- [SUPPLIED DATA]
╔══
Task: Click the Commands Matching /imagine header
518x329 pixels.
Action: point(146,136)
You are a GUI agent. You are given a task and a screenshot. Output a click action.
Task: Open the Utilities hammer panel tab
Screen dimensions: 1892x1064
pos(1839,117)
╚══
- [INSTRUCTIONS TO FOLLOW] Reproduce the data above, changing "Screen dimensions" to "Viewport size" wherever it occurs and leaving all other text as it stands.

- [RIGHT ANSWER]
Task: Click the Commands Matching /imagine header
518x329 pixels.
Action: point(146,136)
You are a GUI agent. You are given a task and a screenshot. Output a click action.
Task: Open the Utilities hammer panel tab
Viewport size: 1892x1064
pos(1839,117)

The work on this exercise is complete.